FDA Cites Progress with Program for Food Safety

December 2, 2008

The U.S. Food and Drug Administration says it is making “significant progress” with its one-year program to protect both domestic and imported food from accidental and intentional contamination.

“Science and 21st century technologies help drive the FDA’s efforts to transform our food safety efforts from the Food Protection Plan into a reality,” said Commissioner of Food and Drugs Andrew C. von Eschenbach.

He said his agency is working with foreign countries, state and local governments, regulated industry and consumer groups to ensure the safety of the food supply. It also is working with members of Congress to achieve new authorities requested under its Food Protection Plan.

The agency cited several examples progress in the area of prevention, including the opening of offices in five regions that export food and other FDA-regulated products to the U.S.: China, India, Europe, Latin America and the Middle East. The FDA has already hired staff for its offices in China and India.

Other highlights cited by the FDA include:

The release of the CARVER self-assessment tool for industry, to minimize the risk of intentional contamination of food, and conducted training seminars for industry on how to use the tool.

A meeting with more than 200 federal, state, local, tribal and territorial partners to address the challenges of protecting the nation’s food supply.

Approval of the use of irradiation of iceberg lettuce and spinach for the control of pathogens, such as Escherichia. coli, in or on those foods.

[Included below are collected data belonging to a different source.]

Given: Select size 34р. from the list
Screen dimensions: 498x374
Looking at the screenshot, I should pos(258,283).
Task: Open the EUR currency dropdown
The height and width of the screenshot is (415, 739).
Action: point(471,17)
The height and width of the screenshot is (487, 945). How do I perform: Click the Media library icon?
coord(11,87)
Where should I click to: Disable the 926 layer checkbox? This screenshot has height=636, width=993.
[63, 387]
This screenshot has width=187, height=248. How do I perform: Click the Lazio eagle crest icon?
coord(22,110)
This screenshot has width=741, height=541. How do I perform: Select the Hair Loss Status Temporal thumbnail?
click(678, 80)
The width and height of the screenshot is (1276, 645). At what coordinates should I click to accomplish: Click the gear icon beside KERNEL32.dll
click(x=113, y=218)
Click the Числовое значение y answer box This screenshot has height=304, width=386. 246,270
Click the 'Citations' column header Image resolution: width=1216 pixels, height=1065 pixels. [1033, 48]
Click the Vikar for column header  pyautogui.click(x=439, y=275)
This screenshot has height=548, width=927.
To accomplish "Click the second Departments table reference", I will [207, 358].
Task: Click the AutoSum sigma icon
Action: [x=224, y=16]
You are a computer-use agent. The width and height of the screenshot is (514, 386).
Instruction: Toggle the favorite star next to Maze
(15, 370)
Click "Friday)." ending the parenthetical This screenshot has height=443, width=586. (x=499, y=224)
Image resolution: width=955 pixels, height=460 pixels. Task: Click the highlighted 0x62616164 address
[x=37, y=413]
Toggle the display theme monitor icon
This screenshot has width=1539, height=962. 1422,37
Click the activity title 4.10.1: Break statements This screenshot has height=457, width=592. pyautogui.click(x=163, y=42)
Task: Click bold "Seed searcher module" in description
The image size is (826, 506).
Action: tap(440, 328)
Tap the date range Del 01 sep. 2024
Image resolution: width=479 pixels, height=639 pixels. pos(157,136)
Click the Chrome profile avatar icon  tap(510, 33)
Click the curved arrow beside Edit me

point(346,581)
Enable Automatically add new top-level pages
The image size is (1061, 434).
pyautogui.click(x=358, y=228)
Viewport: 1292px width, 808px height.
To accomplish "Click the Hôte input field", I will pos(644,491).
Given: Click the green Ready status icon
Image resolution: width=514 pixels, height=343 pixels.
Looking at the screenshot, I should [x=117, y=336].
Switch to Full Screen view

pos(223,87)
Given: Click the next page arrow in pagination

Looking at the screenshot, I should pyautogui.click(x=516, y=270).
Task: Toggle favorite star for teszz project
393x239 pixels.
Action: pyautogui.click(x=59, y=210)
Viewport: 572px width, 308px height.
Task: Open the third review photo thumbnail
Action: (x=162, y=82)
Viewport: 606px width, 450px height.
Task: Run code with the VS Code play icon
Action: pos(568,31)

Development of methods to detect melamine and cyanuric acid in feed and feed ingredients.

Using genetic analysis to identify hundreds of Salmonella strains from seafood imports.

Completed inspections of 5,930 high-risk domestic food establishments during the Fiscal Year (FY) 2008.

Development of a rapid detection method that uses flow cytometry to identify E. coli and Salmonella in food, now in use in poultry-processing facilities to detect and prevent bacterial contamination during food processing.

The federal agency also claimed progress in responding to food emergencies by working with industry and the public to identify best practices for tracing fresh produce throughout the supply chain, authoring tools used to track emergency response resources and other locations of interest and hiring two emergency /complaint-response coordinators to improve its response to emergencies that involve animal feed, including pet food.

Following the detection of melamine in infant formula and milk products from China, the FDA said it worked with its state and local counterparts to rapidly canvas over 2,100 vendors of Asian products to remove any Chinese infant formula from the market and to sample milk-derived Chinese products to check for melamine contamination.

The FDA has signed cooperative agreements with six U.S. states to form a Rapid Response Team to develop, implement, exercise, and integrate an all-hazards response capability for food and foodborne illness responses, to react more rapidly react to potential threats to our food supply.

As FDA was touting its progress, critics complained that more needs to be done.

Jeff Levi, executive director of Trust for America’s Health (TFAH), said that while FDA should be commended for moving ahead with certain initiatives, it lacks the resources needed to fix the food safety system and the nation lacks a modern plan for food protection.

“America’s food safety system has not been seriously upgraded in more than 100 years, and too many Americans get sick each year from preventable foodborne illnesses. We need a major overhaul matched by major investments to achieve the level of change needed,” Levi said.

Levi urged the FDA to tell Congress and the American people what resources are needed over the long-term.

TFAH released a report, Fixing Food Safety: Protecting America’s Food Supply from Farm-to-Fork, earlier in 2008 identifying what it said are major gaps in the nation’s food safety system, including obsolete laws, misallocation of resources, and inconsistencies among major food safety agencies.

According to the report, approximately 76 million Americans — one in four — are sickened by foodborne diseases each year. Of these, an estimated 325,000 are hospitalized and 5,000 die. Medical costs and lost productivity due to foodborne illnesses in the U.S. are estimated to cost $44 billion annually.